- _Source document_:
* START *

Check it out: With help from an Australian telescope, an international team of scientists extracted data from a quirky little quasar and concluded that cosmic dinosaurs called radio galaxies were far more powerful than originally thought. These mega-size black holes sent out radio-emitting jets that transmitted energy to gas that formed the raw material for the creation of stars.

It turns out this “microquasar” — a small black hole called S26 — is a nifty analogue for the powerful radio galaxies and radio quasars, which scientists say are nearly extinct today. S26 spits out jets of radio particles, just like its big grand-daddies did.

S26 is nested inside a regular galaxy — like a Russian doll — in the Southern constellation Sculptor. It’s only about 13 light-years away from us.

Earlier this year, lead researcher Manfred Pakull of France and his team studied S26 with optical and X-ray telescopes.  Now they have made observations with the Compact Array radio telescope near Narrabri, NSW.

The Compact Array, which belongs to the Commonwealth Scientific and Industrial Research Organisation (CSIRO), confirmed that S26 could be used to determine the behavior of the much bigger black holes.

The study was made possible by a recent upgrade to the Compact Array, which can now do work of this kind about five times faster than before.

“Measuring the power of black hole jets is usually very difficult,” said Roberto Soria of University College London, who carried out the radio observations. “With this unusual object, a bonsai quasar in our own backyard, we have a unique opportunity to study the energies of the jets.”

Using the combined optical, X-ray and radio data, scientists determined how much of the jets’ energy went into heating the gas around it and how much went into making the jet glow at radio wavelengths. They concluded that only a thousandth of the energy was used to create the radio glow.

“This suggest that in bigger galaxies, too, the jets are about a thousand times more powerful that we’d estimate from their radio glow alone,” said Tasso Tzioumis of CSIRO Astronomy and Space Science. “That means black hole jets can be both more powerful and more efficient than we thought, and that their heating effect on the galaxies they live in can be stronger.”

As we said, freakin’ cool. (And a special Friday gift for the geek in us all.)

* END *

- _What to do_:
- a) In the article about the microquasar S26, which radio telescope did the team use for its newer observations?
- b) Say whether each statement agrees with the article about the microquasar S26, and quote the words that decide it. (i) After its upgrade, the Compact Array can do this kind of work about five times faster. (ii) Roberto Soria is with CSIRO Astronomy and Space Science. (iii) About half of the jets' energy went into the radio glow.

- _Given material_:
* START *

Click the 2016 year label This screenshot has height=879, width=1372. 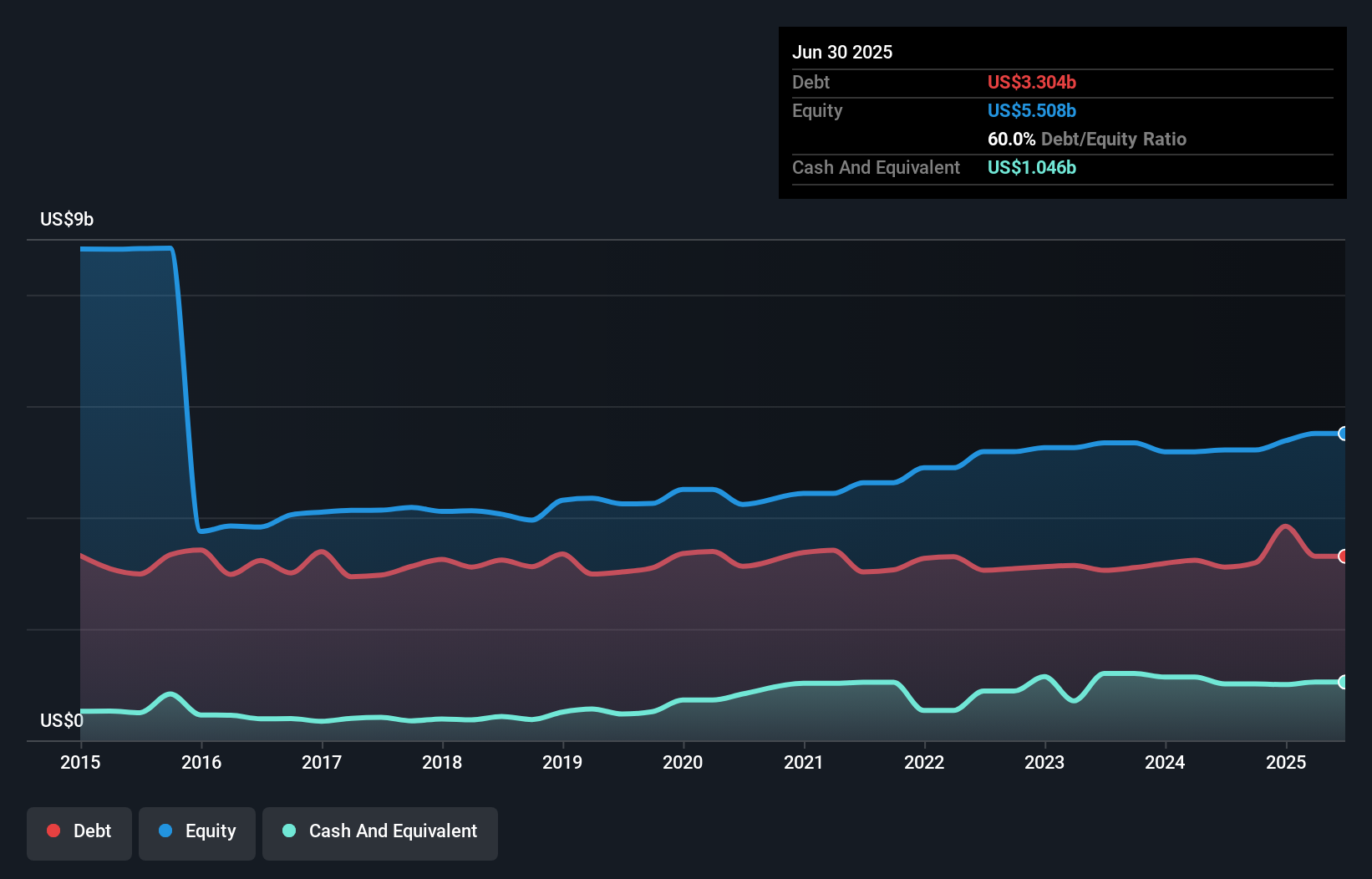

* END *

- _Expected responses_:
- a) The Compact Array radio telescope near Narrabri, NSW.

- b)
(i) Yes: "which can now do work of this kind about five times faster than before."
(ii) No: "said Roberto Soria of University College London."
(iii) No: "only a thousandth of the energy was used to create the radio glow."